Os pontos de tensão não
desapareceram, chamassem-se Chechénia ou Arménia (sempre o tal peso da
história e das velhas solidariedades étnico-religiosas). Mas mesmo a
diferença de posições na guerra civil na Síria, iniciada em 2011, não
travara a cooperação. Erdogan queria Assad fora o mais rápido possível e
apoiava os rebeldes, Putin defendia-o na ONU e fornecendo armas, mas os
dois líderes, talvez por serem tão fortes e tão semelhantes,
entendiam-se, até se admiravam. E isto durou no mínimo até setembro
deste ano, quando o presidente Putin convidou o presidente Erdogan para
assistir em Moscovo à inauguração de uma grande mesquita (como Moscov
Selim ficaria feliz!).
Com os aviões
russos agora a virem em socorro de Assad, o único aliado de Moscovo no
Médio Oriente, o choque aconteceu e era previsível. Um interesse
nacional perante outro interesse nacional, com os turcos a manterem a
vontade de ver o fim do regime de Assad e a determinação de não deixarem
os curdos sírios alargar o seu território junto à fronteira e imitarem
assim a semi-independência dos curdos iraquianos.
O
derrube do caça russo pelos turcos e a reação de Moscovo, ameaçando
retaliação séria (?) se voltar a suceder e impondo sanções várias, veio
pôr o novo czar contra o novo sultão. Uma rota de colisão má para a
Europa, má para quem quer mesmo derrotar o Estado Islâmico presente na
Síria, mas sobretudo péssima para os russos e os turcos, as populações.
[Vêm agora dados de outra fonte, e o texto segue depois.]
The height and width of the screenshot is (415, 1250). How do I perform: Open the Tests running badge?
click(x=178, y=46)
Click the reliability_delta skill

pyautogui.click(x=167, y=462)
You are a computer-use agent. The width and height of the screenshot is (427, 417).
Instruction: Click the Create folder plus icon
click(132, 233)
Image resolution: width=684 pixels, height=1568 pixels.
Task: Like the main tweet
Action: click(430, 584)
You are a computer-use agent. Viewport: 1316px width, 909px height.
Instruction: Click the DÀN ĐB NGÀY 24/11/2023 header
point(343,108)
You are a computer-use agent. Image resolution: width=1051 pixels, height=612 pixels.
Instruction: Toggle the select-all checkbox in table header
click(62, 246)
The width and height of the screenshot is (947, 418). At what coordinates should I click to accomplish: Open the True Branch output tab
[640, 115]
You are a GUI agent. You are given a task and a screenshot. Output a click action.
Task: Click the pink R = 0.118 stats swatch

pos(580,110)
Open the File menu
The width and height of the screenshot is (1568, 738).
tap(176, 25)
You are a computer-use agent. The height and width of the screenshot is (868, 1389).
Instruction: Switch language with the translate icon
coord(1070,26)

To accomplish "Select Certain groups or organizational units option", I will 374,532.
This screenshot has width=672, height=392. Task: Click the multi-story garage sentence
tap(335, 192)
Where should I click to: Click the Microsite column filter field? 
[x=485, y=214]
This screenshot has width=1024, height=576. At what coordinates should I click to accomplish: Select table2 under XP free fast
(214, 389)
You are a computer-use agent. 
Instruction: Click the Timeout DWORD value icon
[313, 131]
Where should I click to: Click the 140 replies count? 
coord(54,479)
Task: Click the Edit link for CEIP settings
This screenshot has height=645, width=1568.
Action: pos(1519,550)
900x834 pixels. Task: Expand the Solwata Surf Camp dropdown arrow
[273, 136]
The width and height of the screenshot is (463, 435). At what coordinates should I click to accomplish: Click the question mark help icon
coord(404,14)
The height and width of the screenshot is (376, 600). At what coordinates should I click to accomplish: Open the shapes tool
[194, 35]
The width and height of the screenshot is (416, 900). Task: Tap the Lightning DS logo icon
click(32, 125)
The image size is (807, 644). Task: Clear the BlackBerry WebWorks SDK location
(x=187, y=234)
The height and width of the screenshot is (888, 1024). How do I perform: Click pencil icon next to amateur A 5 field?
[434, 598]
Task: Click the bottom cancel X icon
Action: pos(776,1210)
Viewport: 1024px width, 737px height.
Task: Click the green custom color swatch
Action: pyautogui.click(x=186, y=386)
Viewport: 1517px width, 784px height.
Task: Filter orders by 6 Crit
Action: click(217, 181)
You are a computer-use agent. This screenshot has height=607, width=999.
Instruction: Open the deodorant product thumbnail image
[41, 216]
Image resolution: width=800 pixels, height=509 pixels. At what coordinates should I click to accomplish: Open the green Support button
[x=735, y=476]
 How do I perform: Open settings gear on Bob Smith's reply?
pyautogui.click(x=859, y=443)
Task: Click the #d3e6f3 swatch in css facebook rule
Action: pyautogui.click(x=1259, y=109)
Com a economia russa em recessão e a da Turquia longe da pujança que
ajudou às sucessivas vitórias eleitorais de Erdogan, o futuro próximo
surge ensombrado - para ambos os países.
O
último czar era um autocrata implacável. O último sultão só pensava
salvar a posição e a pele (teve meio sucesso, ao contrário de Nicolau
II, que não teve nenhum). Putin e Erdogan, que são líderes populares,
deveriam recordar-se que também é interesse nacional a prosperidade e o
bem estar dos povos. Aproveitarem a cimeira do clima em Paris para
arrefecer os ânimos não seria mal pensado.